◆ **WHAT IS EXPECTED**
Return the entries below word for word, from the first line through the line containing "Action: [x=259, y=157]", both included, and nothing else.

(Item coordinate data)
+ + +
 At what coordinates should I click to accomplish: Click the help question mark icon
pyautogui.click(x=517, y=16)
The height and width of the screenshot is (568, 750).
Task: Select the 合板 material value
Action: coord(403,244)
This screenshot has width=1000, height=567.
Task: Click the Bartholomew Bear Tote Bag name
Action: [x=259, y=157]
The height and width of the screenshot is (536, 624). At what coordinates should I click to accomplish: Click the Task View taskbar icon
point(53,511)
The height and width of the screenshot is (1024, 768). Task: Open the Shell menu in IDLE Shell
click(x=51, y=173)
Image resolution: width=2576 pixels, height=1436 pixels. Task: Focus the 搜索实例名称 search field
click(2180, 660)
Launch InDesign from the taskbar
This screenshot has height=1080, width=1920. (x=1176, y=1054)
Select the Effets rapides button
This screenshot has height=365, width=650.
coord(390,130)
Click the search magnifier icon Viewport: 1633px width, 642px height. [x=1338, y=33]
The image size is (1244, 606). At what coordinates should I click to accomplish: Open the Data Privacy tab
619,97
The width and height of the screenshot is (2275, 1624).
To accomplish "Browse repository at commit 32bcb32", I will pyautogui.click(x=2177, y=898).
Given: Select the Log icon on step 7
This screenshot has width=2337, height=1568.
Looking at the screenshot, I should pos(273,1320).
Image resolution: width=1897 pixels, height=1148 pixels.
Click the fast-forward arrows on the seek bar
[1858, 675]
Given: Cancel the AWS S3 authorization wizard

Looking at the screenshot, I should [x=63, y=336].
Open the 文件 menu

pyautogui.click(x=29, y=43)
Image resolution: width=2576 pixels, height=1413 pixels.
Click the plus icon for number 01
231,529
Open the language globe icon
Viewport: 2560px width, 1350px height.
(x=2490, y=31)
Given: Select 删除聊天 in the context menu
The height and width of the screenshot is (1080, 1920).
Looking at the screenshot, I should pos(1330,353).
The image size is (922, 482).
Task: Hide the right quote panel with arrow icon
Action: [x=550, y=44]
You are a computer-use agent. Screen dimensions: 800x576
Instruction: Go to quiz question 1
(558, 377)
+ + +
◆ **RESPONSE TO THIS TASK**
 At what coordinates should I click to accomplish: Click the help question mark icon
pyautogui.click(x=517, y=16)
The height and width of the screenshot is (568, 750).
Task: Select the 合板 material value
Action: coord(403,244)
This screenshot has width=1000, height=567.
Task: Click the Bartholomew Bear Tote Bag name
Action: [x=259, y=157]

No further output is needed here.